Marduk’s head snapped to mine. I froze. The taste of brine in my throat a fresh memory, and one I instantly feared would be overwritten by some worse punishment. Though there could be no punishment worse than Marduk’s fascination. In one moment he was contemplative, and the next was before me. His face all that I could see—I could count each bioluminescent eyelash that fluttered around his smiling eyes. He spoke again and I realized my mistake.
“Are you the one that was bargained for?” he asked, in perfect hybridae speech.
I said nothing, my thoughts spinning fast—he’d said a Sovereign was here. Were they who bargained for me? With what?
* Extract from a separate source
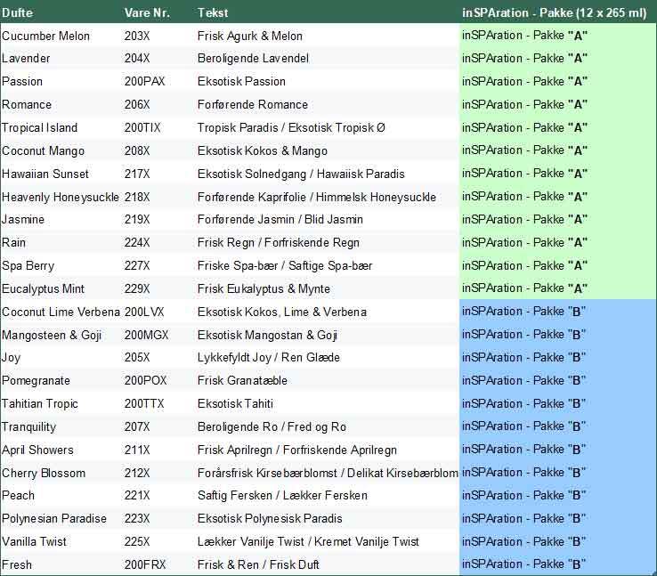The height and width of the screenshot is (576, 657).
Task: Click the Frisk Granatæble text cell
Action: point(242,380)
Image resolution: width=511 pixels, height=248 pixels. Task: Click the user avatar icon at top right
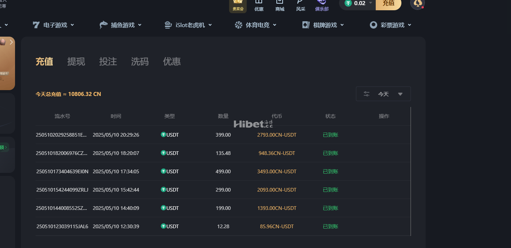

“Do you know how long I’ve searched?” Marduk asked. “Speak, become mine, and I’ll give you everything. The cult, Sinaya, and if you so want it, the valley. Just speak.”
It was a beautiful deal for anyone—Marduk being on the other side of it notwithstanding—however I was not anyone. His offer didn’t stir my heart or draw it into conflict. A knife once forged had a single purpose, and mine was engraved into the damascus patterns of my spirit flesh on the night he slew my father. If Marduk searched for someone like me, he could search in the Afterlife when I sent him off. So I stayed silent and denied him.
The shimmer of greed died in his eyes—the first death I’d deliver unto him. His pupils expanded, consuming the shimmering purple irises which encircled them, and devoured his sclera. What remained was Sorcerous Sight which looked every bit appropriate for Abyss.
He asked, this time in human speech, “You’re wrong—about it not being my place to judge them—and do you know why?”
“No,” I answered back with human speech, which earned me a furrowed brow.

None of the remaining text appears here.